In two sentences, summarize the email about fork in gcj programs shown below.

• **Page text**:
——

From: "Boehm, Hans" <hans.boehm@hp.com>
To: "Ricardo Temporal" <ricardotemporal@hotmail.com>,<java@gcc.gnu.org>
Subject: RE: performance problem with process fork in gcj compiled CNI
Date: Fri, 27 Jan 2006 11:46:26 -0800
> -----Original Message-----
> From: Ricardo Temporal [mailto:ricardotemporal@hotmail.com]
> Hi,
>
> I saw SUSV3 about the fork and really pthread_atfork
> documentations says:
>
> "There are at least two serious problems with the semantics
> of fork() in a
> multi-threaded program. One problem has to do with state (for
> example,
> memory) covered by mutexes. Consider the case where one
> thread has a mutex
> locked and the state covered by that mutex is inconsistent
> while another
> thread calls fork(). In the child, the mutex is in the locked
> state (locked
> by a nonexistent thread and thus can never be unlocked).
> Having the child
> simply reinitialize the mutex is unsatisfactory since this
> approach does not
> resolve the question about how to correct or otherwise deal with the
> inconsistent state in the child."
>
> The documentation suggests a workaround using fork handlers
> to be done in
> libgcj and not in my application.
Things are worse than that. When you fork a multithreaded process, only
one thread exists in the child. Thus I strongly suspect that some
system threads needed by libgcj will just no longer exist. I don't see
any a priori reason that the resulting child process should be at all
healthy. But it appears you were somehow getting lucky, and it's at
least close.
>
> So I tried to forget the fork and launch 2 instances of
> the program by
> the shell and I've got the same results.

——

• **Given information**:
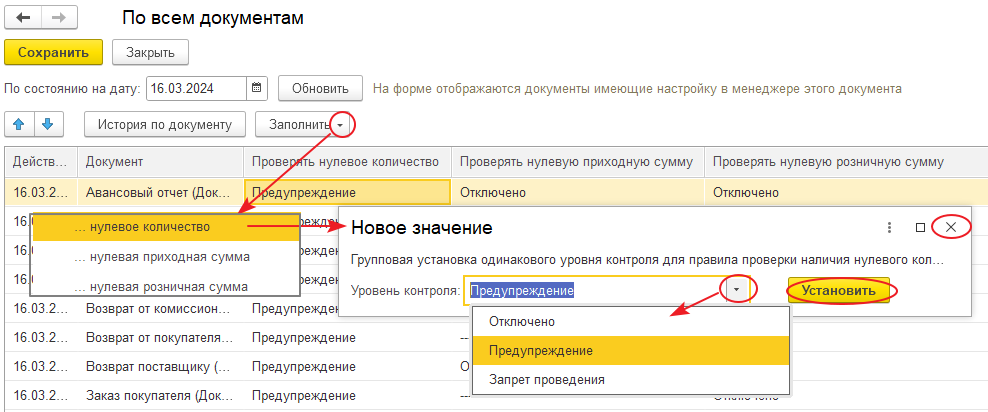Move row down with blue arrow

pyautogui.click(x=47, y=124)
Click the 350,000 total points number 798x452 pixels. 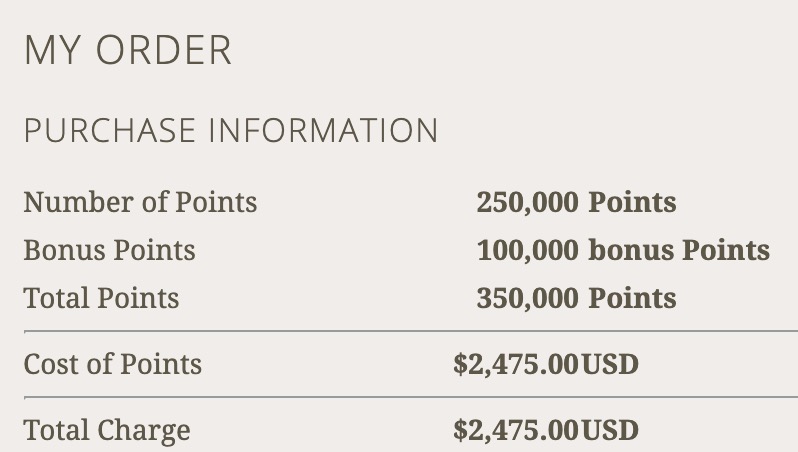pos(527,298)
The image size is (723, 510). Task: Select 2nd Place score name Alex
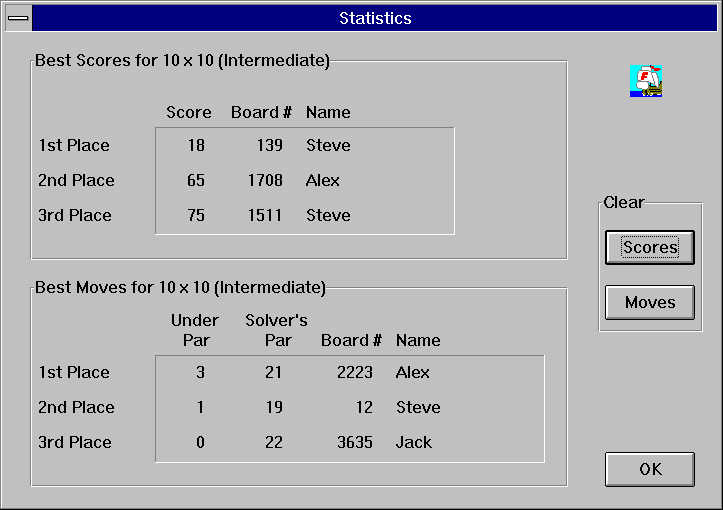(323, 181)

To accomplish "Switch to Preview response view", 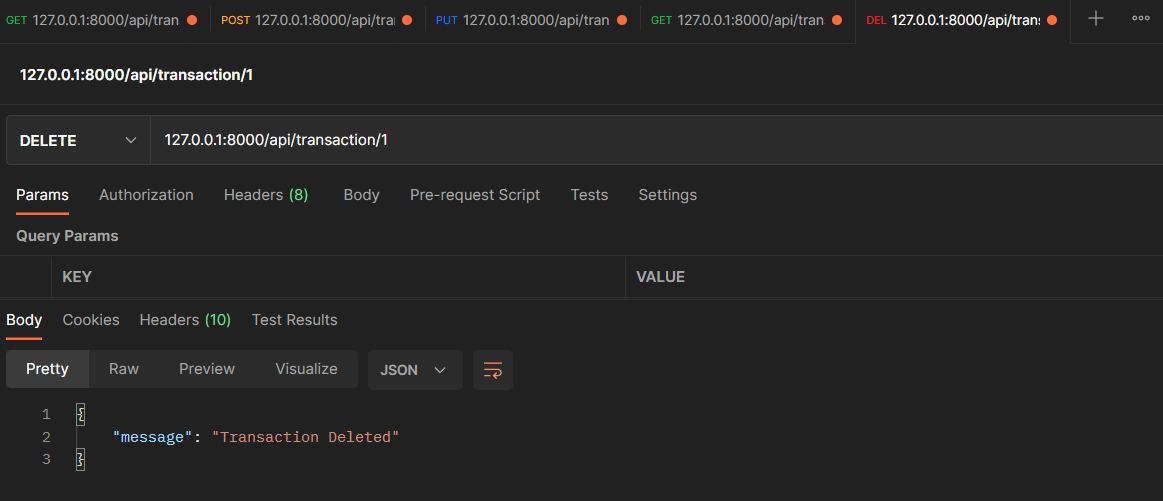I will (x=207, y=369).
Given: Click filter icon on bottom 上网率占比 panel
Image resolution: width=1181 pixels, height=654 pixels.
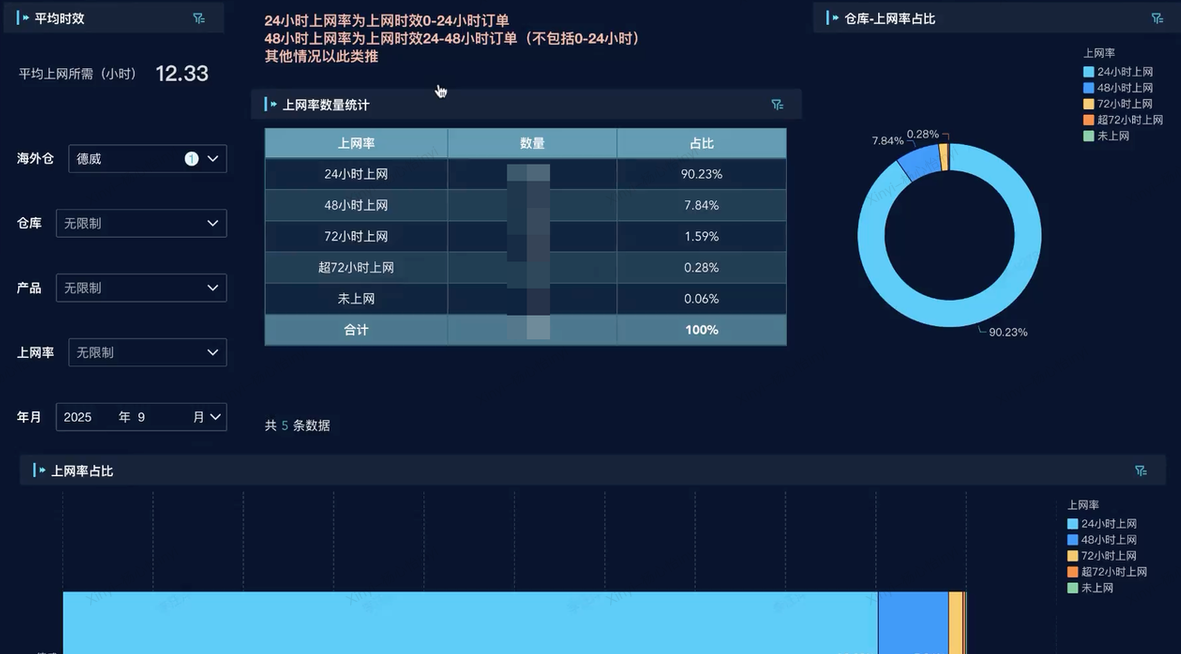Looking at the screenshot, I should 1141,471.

——

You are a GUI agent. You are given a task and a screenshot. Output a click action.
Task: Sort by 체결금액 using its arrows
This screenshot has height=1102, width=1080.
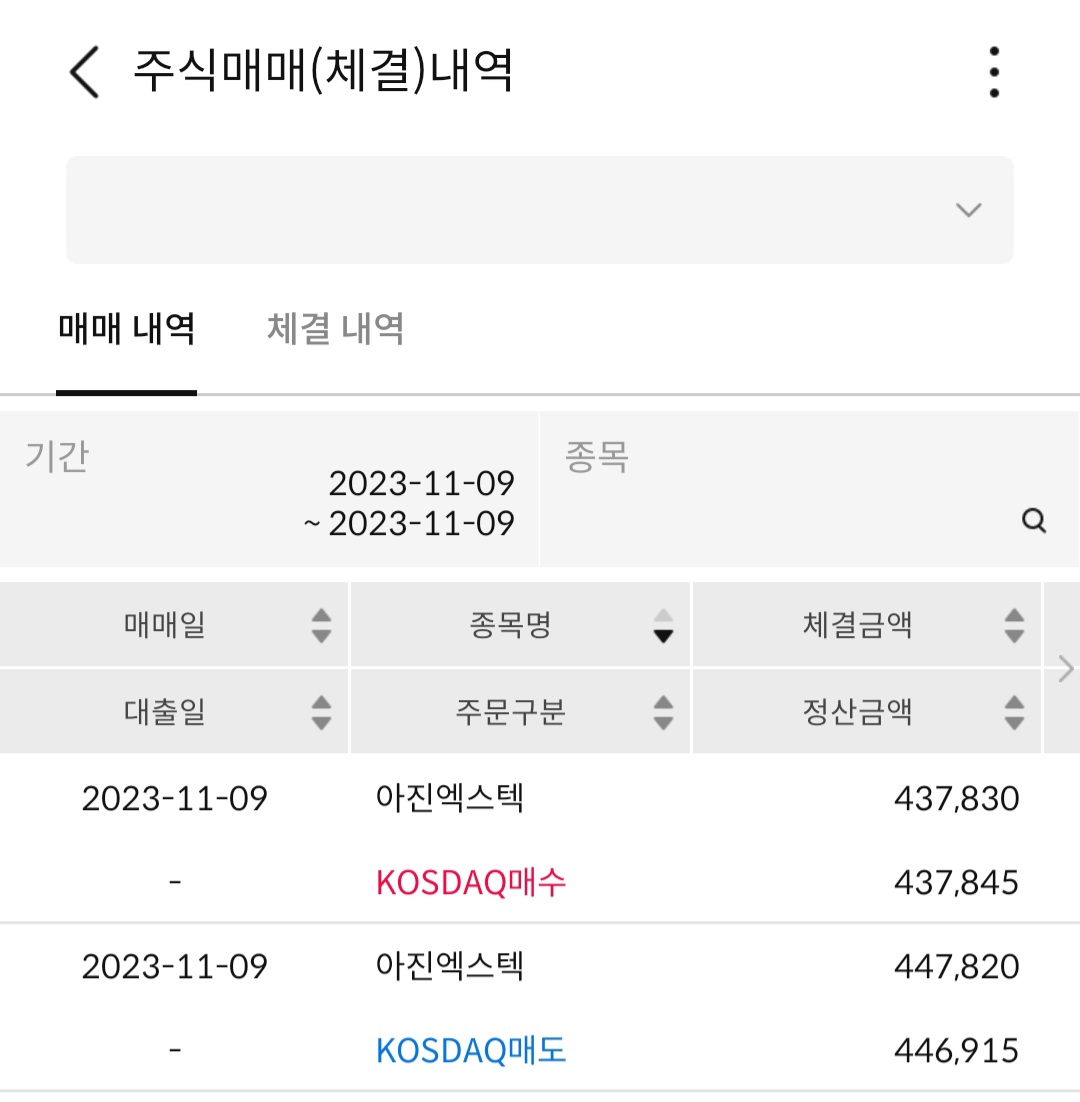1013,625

——

• **Reply**:
The earlier message quotes SUSv3 documentation warning that forking a multithreaded program can leave a mutex in the child locked by a thread that no longer exists, and notes that the suggested workaround of fork handlers would belong in libgcj rather than the application. The reply says things are worse because only one thread exists in the child, so libgcj's system threads are likely gone, while the earlier message adds that launching two instances from the shell instead gave the same results.